Era o fim do principal repressor
do movimento cabano no Amazonas.
Ao saber em Belém de sua morte,o
presidente legalista do Grão-Pará,general Soares de Andréia(que havia sido
mandado para expulsar os cabanos da capital e reprimir o movimento na
província),lamentou profundamente e escreveu: "Foi essa uma perda de muita
consequência porque há de custar encontrar-se homem de valor,habilidade e
inteligência desta vítima".
Mesmo com o fim de Bararoá a
repressão e o conflito entre legalistas e rebelados continuou na comarca.Como
exemplo um que aconteceu no final de agosto de 1838,quando três Cabanos foram
presos no sítio Tabocal e enviados à Serpa onde a autoridade militar do local
(o sargento Antônio José Serudo Martins)comunicou o fato ao juiz de paz e
comandante militar da comarca,João Inácio
Rodrigues do Carmo,que ordenou que os prisioneiros fossem trazidos à
Manaus,o que foi feito.
Já outro fato ocorreu em abril de
1839 quando líderes cabanos,comandando índios do rio Içana,atacaram várias
povoações do Alto Rio Negro,chegando eles na localidade de São Gabriel que era
protegida por um Forte militar.Porém na investida contra São Gabriel os cabanos
acabaram derrotados sendo os chefes presos pelo comandante do Forte.
Contudo no ano seguinte,em
1840,tinha fim a Cabanagem em toda a província do Grão-Pará,quando o último
grupo de resistência cabana(com 900
membros),liderados por Gonçalo de Magalhães,depôs as armas e se renderam perante
o exército do Império do Brasil,fato acontecido na praça da Vila de Luséa.
CONCLUSÃO
Além de Santarém e adjacências
(no Pará),Bararoá combateu os cabanos em várias localidades do Amazonas como em
Airão, Moura,Carvoeiro,Mariuá,Borba, Moreira,Lomalonga,Santa Izabel,Saracá e
Luséa.
Ao longo de sua trajetória
tornou-se um personagem controvertido e polêmico,amado e odiado.É considerado
por uns como um herói patriota e libertador,corajoso e inteligente, dotado de
bravura e competência que arriscava a vida e
cumpria seu dever à risca com a legalidade, para combater aqueles que
pertubavam e ameaçavam a paz e a vida da população das áreas afetadas.
Porém para outros ele não passava
de um assassino sem escrúpulos a serviço dos governos exploradores,sádico e
bárbaro que não media compaixão para
praticar os piores castigos e crimes contra inimigos da ordem ou desafetos.

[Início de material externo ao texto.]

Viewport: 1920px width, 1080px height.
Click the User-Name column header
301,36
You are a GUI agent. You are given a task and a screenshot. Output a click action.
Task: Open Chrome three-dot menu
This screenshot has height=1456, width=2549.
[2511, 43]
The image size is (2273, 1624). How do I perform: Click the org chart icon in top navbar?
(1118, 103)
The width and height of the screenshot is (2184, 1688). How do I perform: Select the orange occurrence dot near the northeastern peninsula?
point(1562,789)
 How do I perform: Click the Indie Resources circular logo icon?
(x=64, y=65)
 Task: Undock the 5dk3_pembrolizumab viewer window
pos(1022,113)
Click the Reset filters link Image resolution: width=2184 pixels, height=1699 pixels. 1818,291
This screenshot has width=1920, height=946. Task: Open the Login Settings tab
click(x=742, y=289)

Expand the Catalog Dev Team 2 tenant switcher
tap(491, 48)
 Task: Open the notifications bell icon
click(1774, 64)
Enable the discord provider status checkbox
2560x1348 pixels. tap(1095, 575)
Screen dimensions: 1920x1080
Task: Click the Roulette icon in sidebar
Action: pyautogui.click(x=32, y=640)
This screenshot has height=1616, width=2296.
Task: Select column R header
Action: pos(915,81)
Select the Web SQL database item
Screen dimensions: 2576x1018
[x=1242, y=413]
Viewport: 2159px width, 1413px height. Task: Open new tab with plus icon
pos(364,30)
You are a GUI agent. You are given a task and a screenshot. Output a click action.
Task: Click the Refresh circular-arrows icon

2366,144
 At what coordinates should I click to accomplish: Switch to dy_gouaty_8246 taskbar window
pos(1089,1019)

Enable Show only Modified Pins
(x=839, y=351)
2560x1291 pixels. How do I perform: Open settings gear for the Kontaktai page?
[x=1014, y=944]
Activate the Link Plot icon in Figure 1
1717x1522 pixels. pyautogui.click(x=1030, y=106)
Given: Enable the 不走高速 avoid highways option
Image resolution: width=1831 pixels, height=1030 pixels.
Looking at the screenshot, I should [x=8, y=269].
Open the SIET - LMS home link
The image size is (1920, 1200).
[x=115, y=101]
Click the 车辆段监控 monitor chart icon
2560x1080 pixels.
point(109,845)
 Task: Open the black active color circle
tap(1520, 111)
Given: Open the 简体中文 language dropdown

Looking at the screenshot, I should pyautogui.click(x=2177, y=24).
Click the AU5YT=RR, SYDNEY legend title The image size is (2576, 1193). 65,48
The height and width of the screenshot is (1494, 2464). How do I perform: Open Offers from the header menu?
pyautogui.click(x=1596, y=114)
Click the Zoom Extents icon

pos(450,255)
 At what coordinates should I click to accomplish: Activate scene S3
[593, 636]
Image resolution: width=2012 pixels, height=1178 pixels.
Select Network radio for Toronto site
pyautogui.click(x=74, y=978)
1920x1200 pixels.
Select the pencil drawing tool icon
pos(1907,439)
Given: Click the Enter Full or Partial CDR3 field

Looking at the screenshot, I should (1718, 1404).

Além da maneira brutal de como
tratava os cabanos que lhe caíam às mãos,Bararoá foi acusado de outros crimes
como o de ter mandado fuzilar,em Mariuá,um juiz Municipal que dele discordava ;
de que havia assassinado prisioneiros feridos e até famílias inteiras que
apoiavam os cabanos; que por despeito teria mandado matar o alferes Miguel
Benfica,ao seguir em marcha forçada contra os cabanos acampados em Moura; que
pretendia massacrar a população de Manaus quando se sentiu injustiçado.
Ele também exigia pesadas
quantias em dinheiro das câmaras municipais das vilas para livrar a região
delas dos cabanos,como também chegou a tirar de seu próprio bolso as quantias
para manter seu batalhão e as expedições.
Com seu batalhão composto de
voluntários e de soldados da Guarda Nacional,foi à procura dos cabanos nas
áreas mais remotas da comarca.Perseguia os insurgentes pelos rios mais estreitos, distantes e de
difícil acesso,diferentemente dos batalhões do Império, que eram menos
experientes e temerosos em ir a locais remotos, além de não conhecer a
geografia do local.
Mas,para o bem ou para o mal,Ambrósio Aires entrou para a história como um dos maiores combatentes contra os cabanos e,talvez,o personagem mais conhecido da Cabanagem no Amazonas.
Fontes: Jornal do
Commercio(AM),Diário do Rio de Janeiro(RJ),Aurora Fluminense (RJ),Diario de
Pernambuco(PE), Livros "História do Amazonas" de Arthur Reis;"O
Amazonas, sua História",de Anísio Jobim; "Rebelião na
Amazônia",de Mark Harris;"Cabanagem,a revolução popular da
Amazônia",de Pasquale Di Paolo; "A cidade de Manaus-Sua história e
motins políticos",de Bertino Miranda.